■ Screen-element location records
★ ★ ★ ★ ★

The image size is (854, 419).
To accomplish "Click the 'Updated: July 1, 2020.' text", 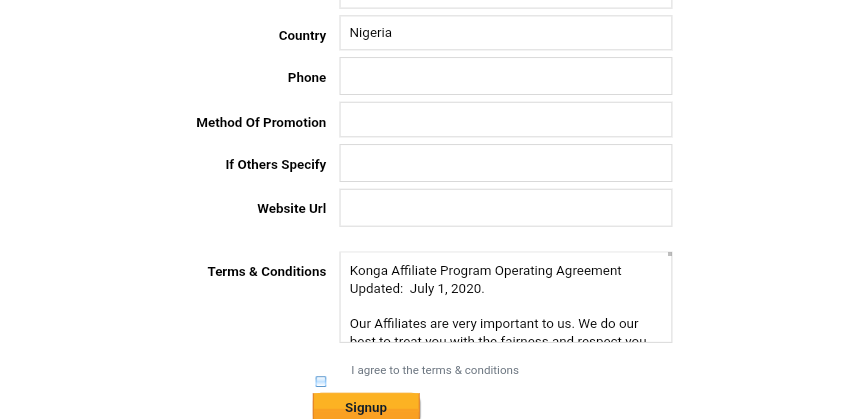I will coord(417,289).
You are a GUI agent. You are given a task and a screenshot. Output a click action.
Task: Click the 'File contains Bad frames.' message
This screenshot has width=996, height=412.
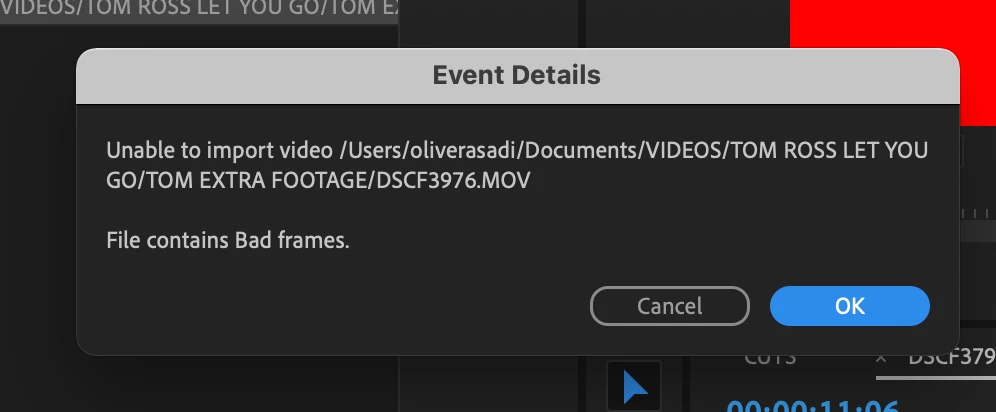tap(227, 241)
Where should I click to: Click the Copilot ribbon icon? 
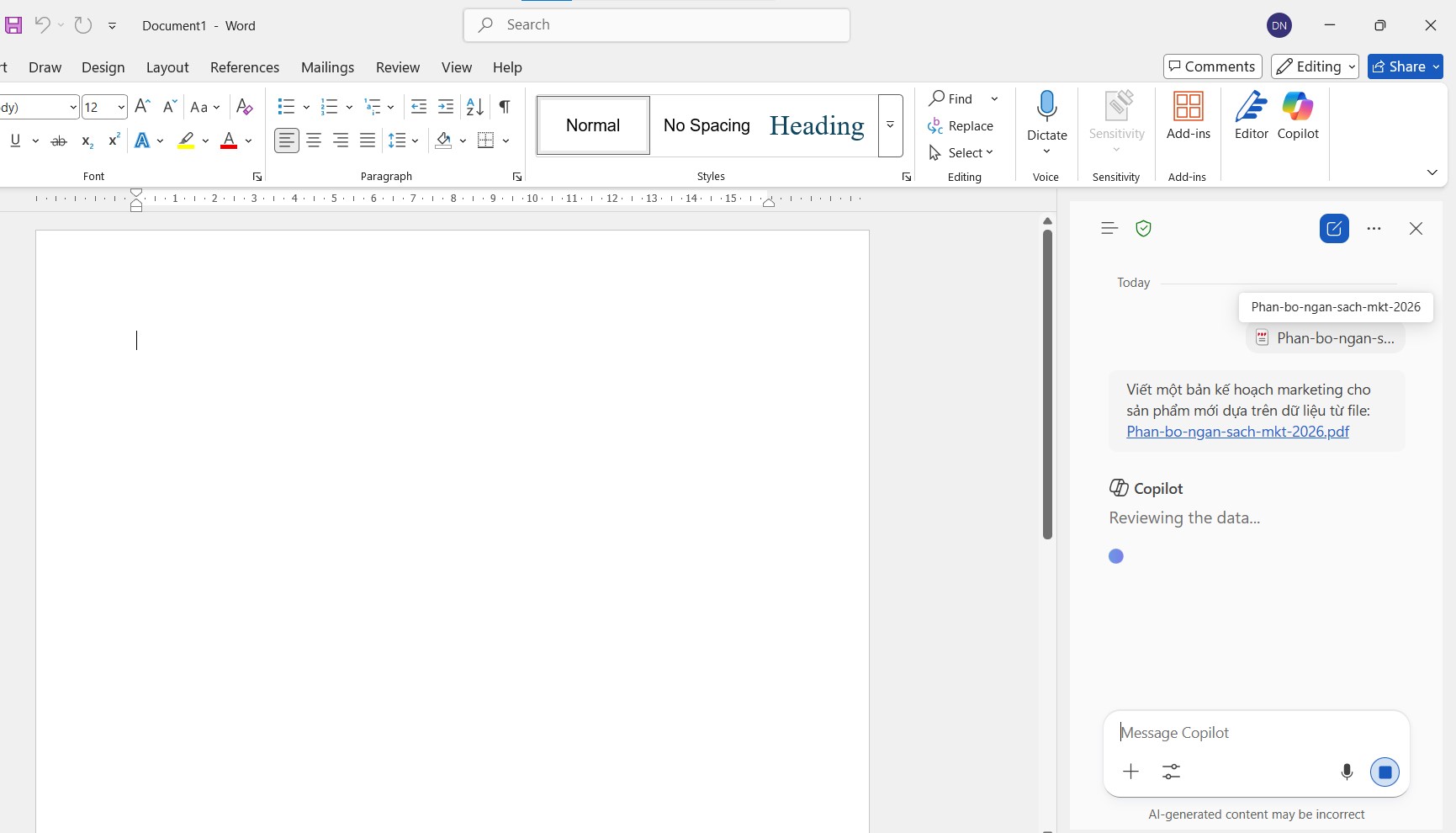[1298, 115]
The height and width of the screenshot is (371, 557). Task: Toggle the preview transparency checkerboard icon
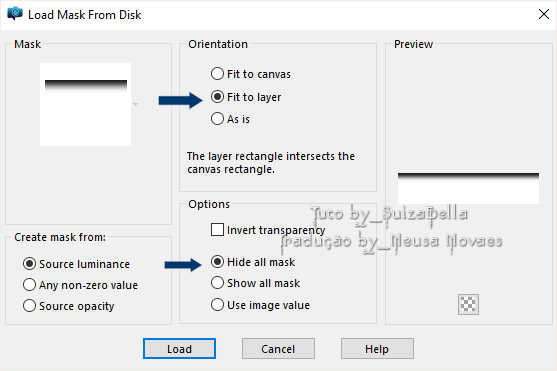[x=468, y=305]
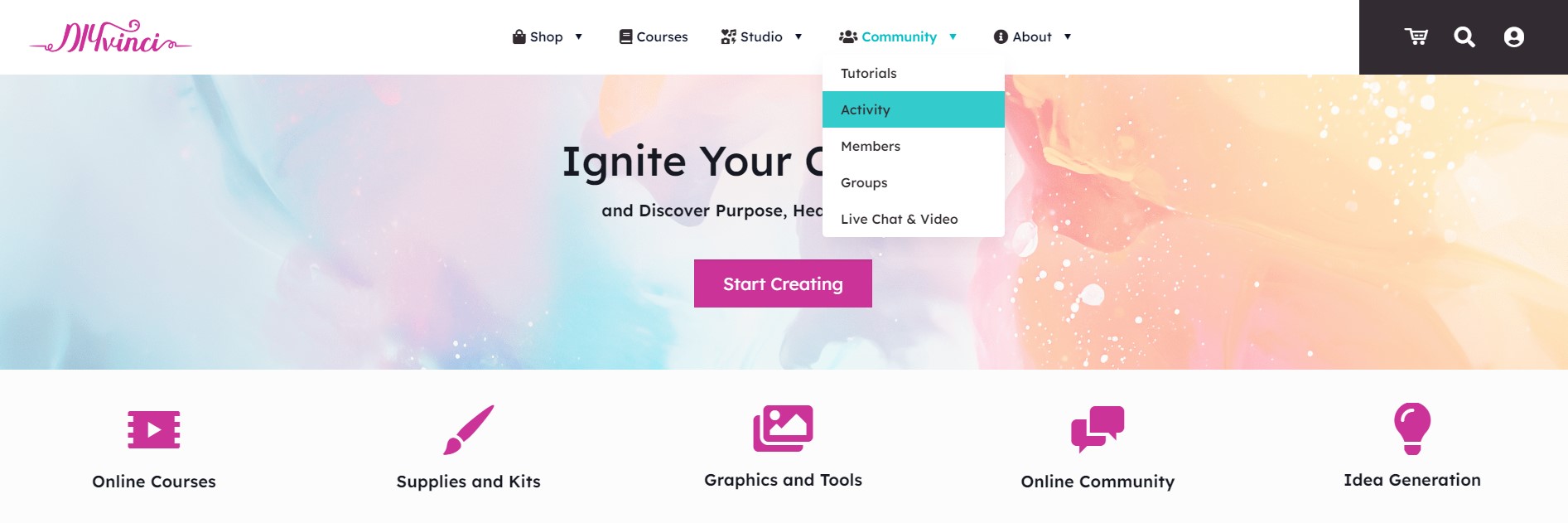Click the search magnifier icon
Image resolution: width=1568 pixels, height=523 pixels.
tap(1464, 36)
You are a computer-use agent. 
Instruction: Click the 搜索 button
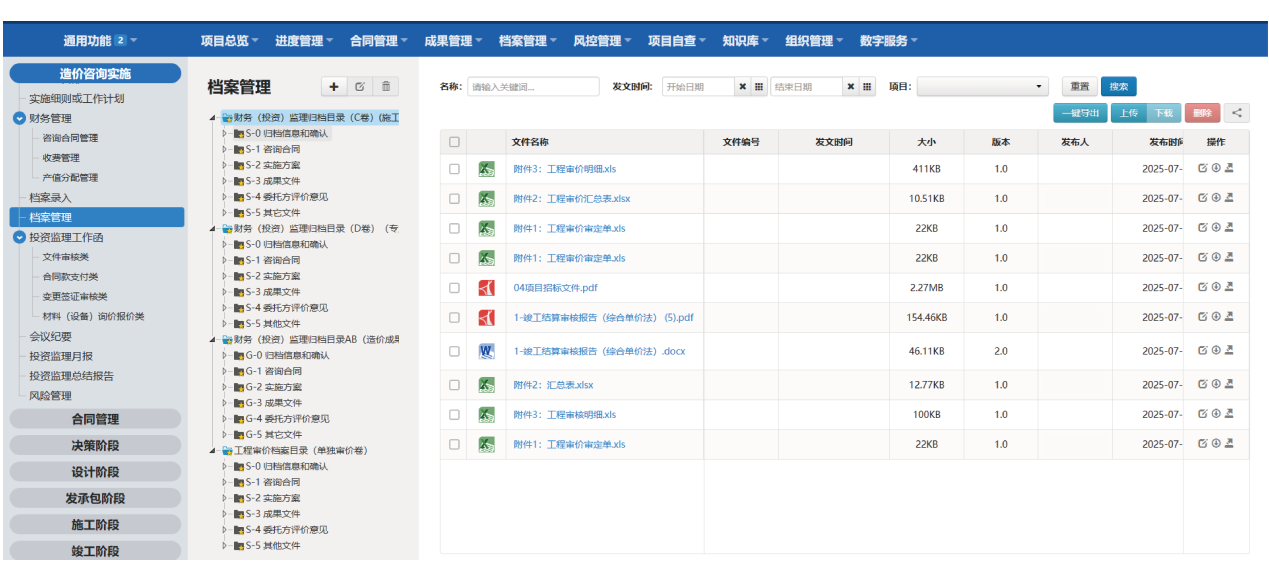tap(1118, 87)
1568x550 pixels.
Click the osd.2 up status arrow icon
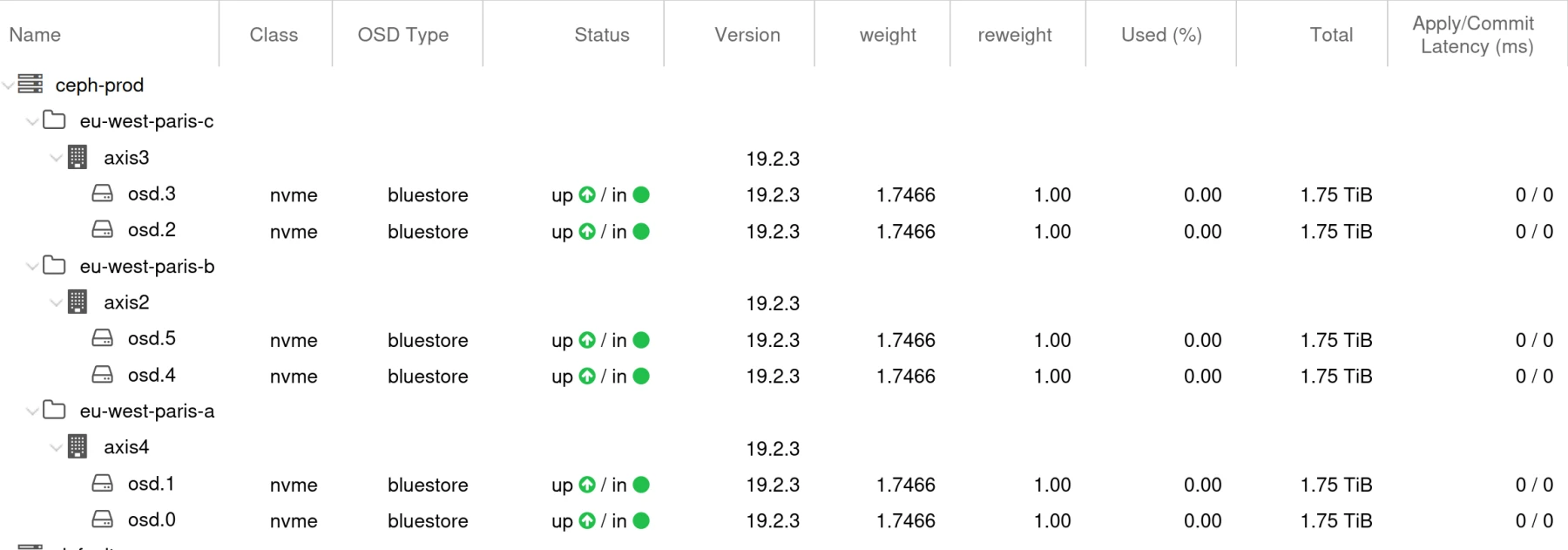coord(587,232)
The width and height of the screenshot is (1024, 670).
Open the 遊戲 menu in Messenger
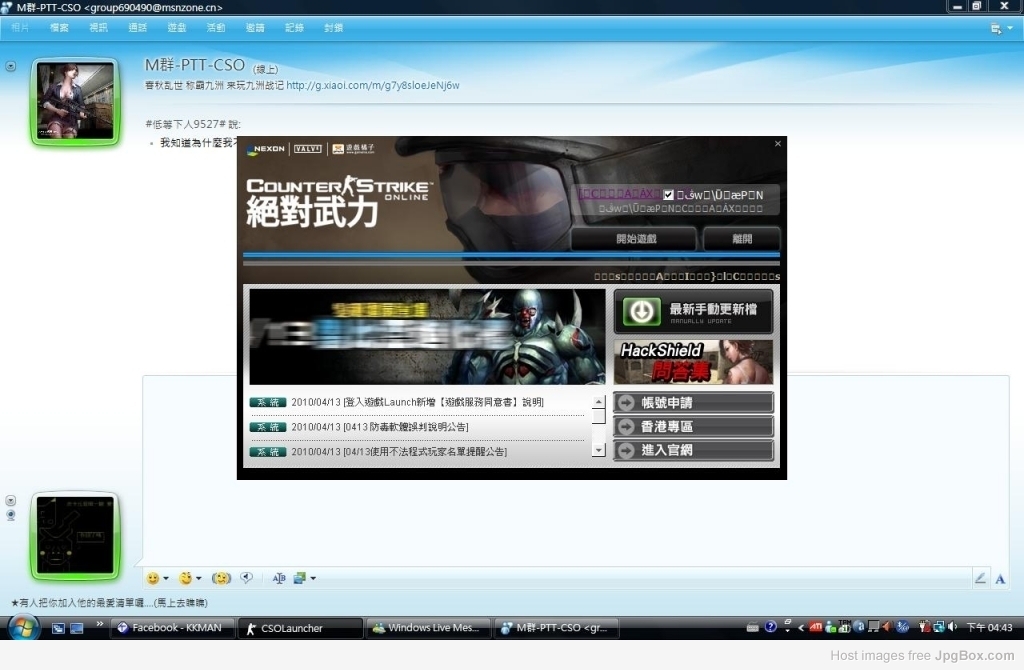pos(176,28)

★ ★ ★ ★ ★

Can you render the lines from the one containing "1568x550 pixels." through the end of the records as a JSON list of strings, with one string per line, blank lines skipped, and the pictures left out?

■ Reply
[
  "1568x550 pixels.",
  "Click the osd.2 up status arrow icon",
  "coord(587,232)",
  "The width and height of the screenshot is (1024, 670).",
  "Open the 遊戲 menu in Messenger",
  "pos(176,28)"
]